Ability to Resist Mutational Damage in Fibroblast Cells Correlates with Species Life Span
Researchers here report on an interesting in vitro exercise in the comparative biology of aging. They took fibroblast cells from ten difference mammalian species with widely divergent life spans and chemically induced DNA damage in the cells. Modern DNA sequencing approaches allow an accurate measure of the amount of mutational damage produced by this chemical treatment, which in turn allows a comparison of the degree to which cells from different species can resist such damage via the operation of DNA repair systems. Long-lived species have more efficient DNA repair mechanisms, as determined by this approach.
We test the hypothesis that excess mutations induced in primary fibroblasts by a low dose of N-ethyl-N-nitrosourea (ENU) are inversely correlated with species-specific maximum life span.
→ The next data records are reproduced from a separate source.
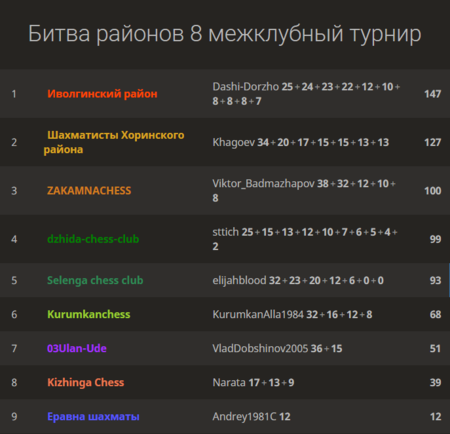This screenshot has height=434, width=450.
Task: Open Шахматисты Хоринского района team page
Action: 114,142
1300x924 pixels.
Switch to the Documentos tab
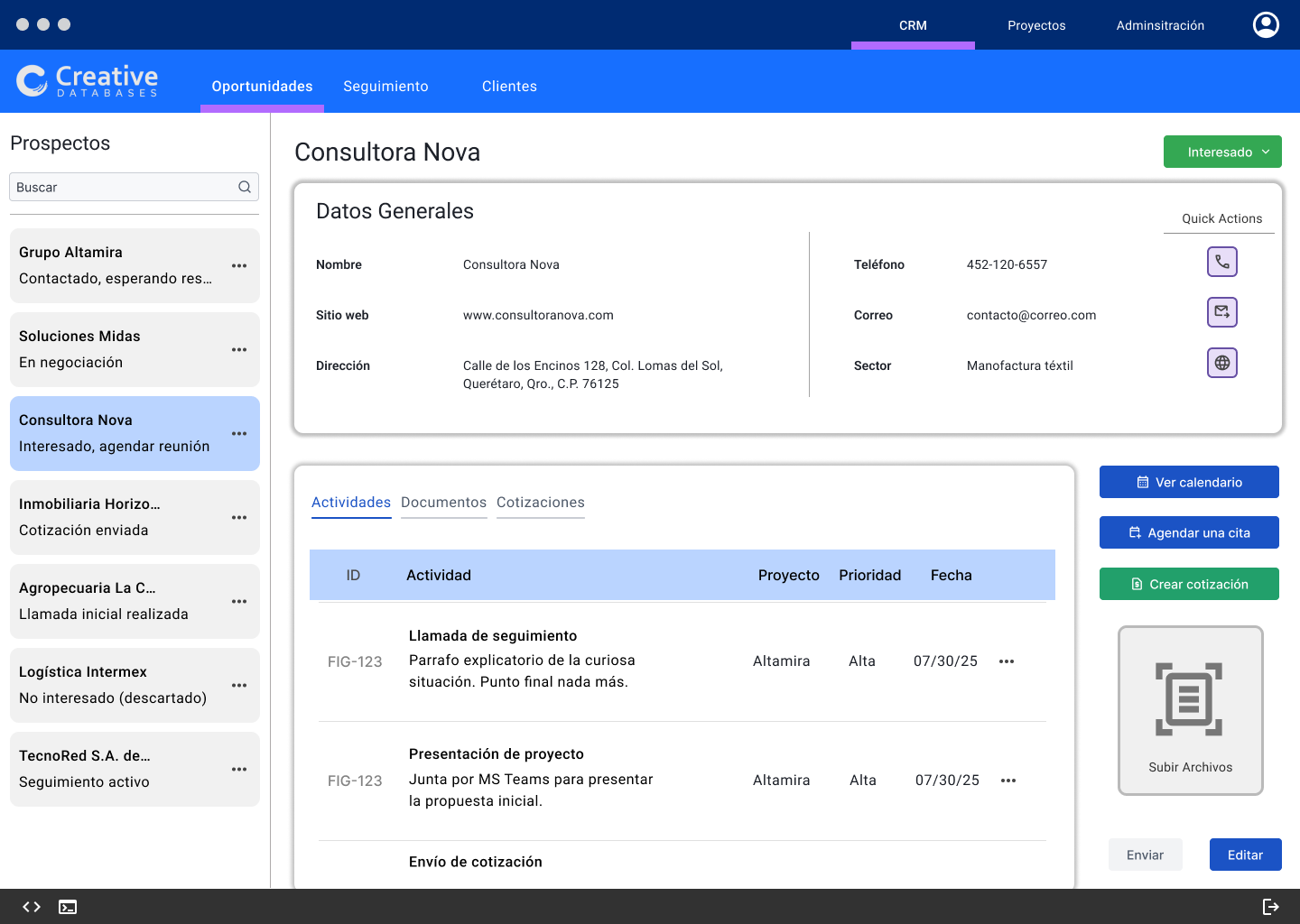tap(443, 503)
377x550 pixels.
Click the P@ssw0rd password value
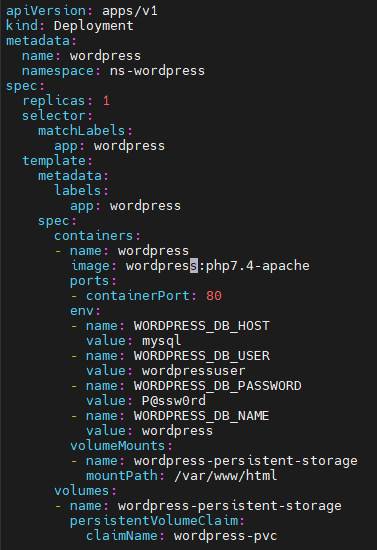pos(174,401)
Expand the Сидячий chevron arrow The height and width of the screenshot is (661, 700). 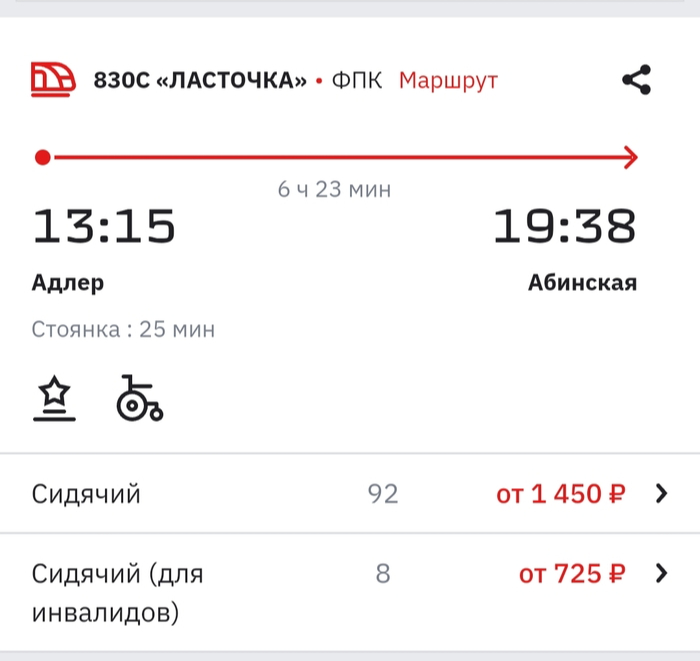(660, 493)
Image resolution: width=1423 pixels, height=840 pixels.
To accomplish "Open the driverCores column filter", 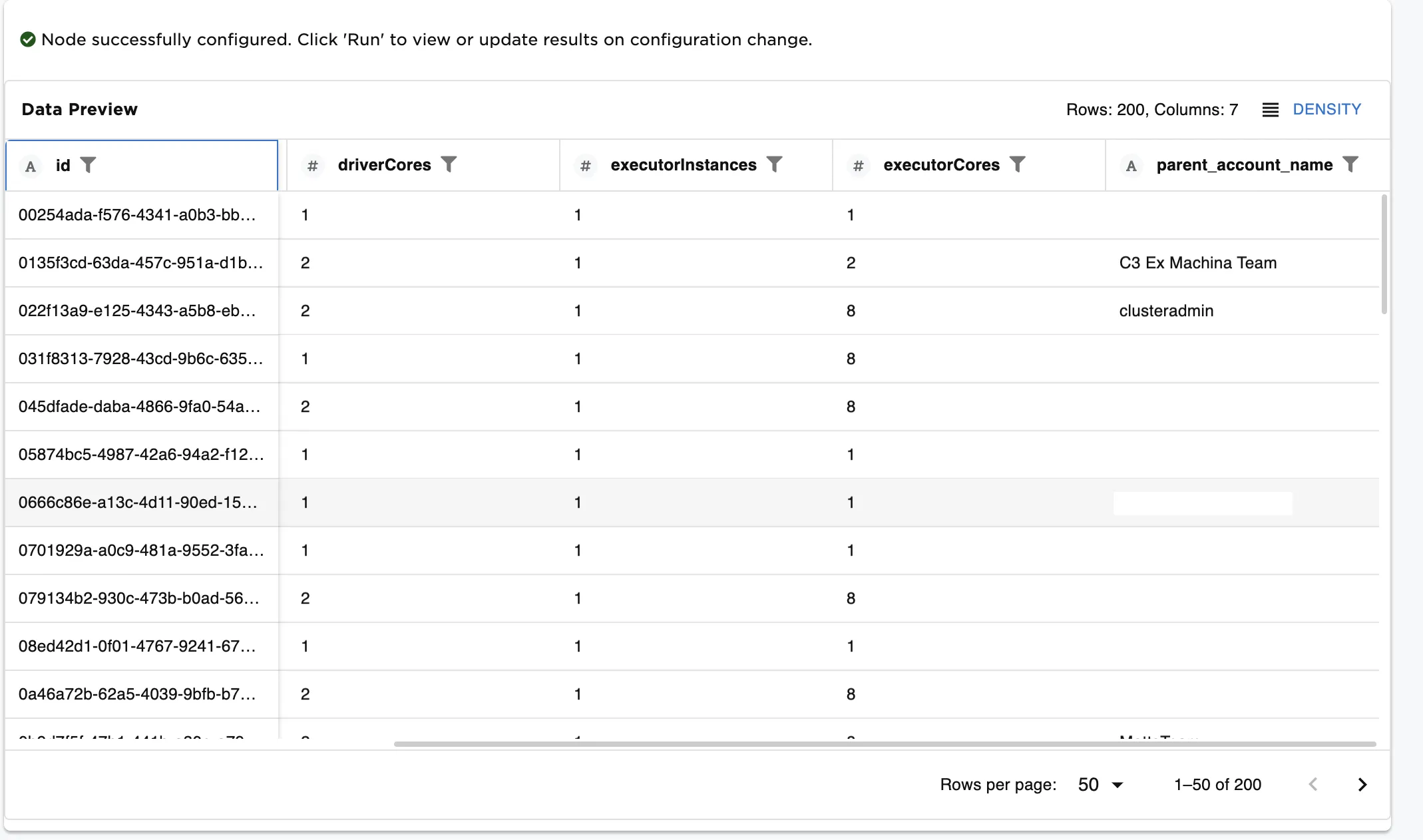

To measure excess mutations induced by ENU we treated primary cells of 10 mammalian species, greatly differing in life span. We treated all cells with a low dose, non-toxic dose of ENU (20 ug/ml). We then extracted DNA from all treated and untreated cells and quantified somatic mutation burden by single-molecule sequencing. We measured excessive mutations by calculating the increase in single nucleotide variants (ΔSNVs) and we analyzed this across species with linear regression.
The average values for ΔSNV were found to range from 0.773 in mice to 0.367 in whale, resulting in a modest inverse correlation with species-specific maximum life span (R^2 = 0.2067). We conclude that DNA repair accuracy, the main determinant of genome sequence integrity, modestly correlates with life span suggesting that longer lived species have better repair capacities compared to shorter-lived species, which is in keeping with genome instability being a primary hallmark of aging and highlights its important role for longevity.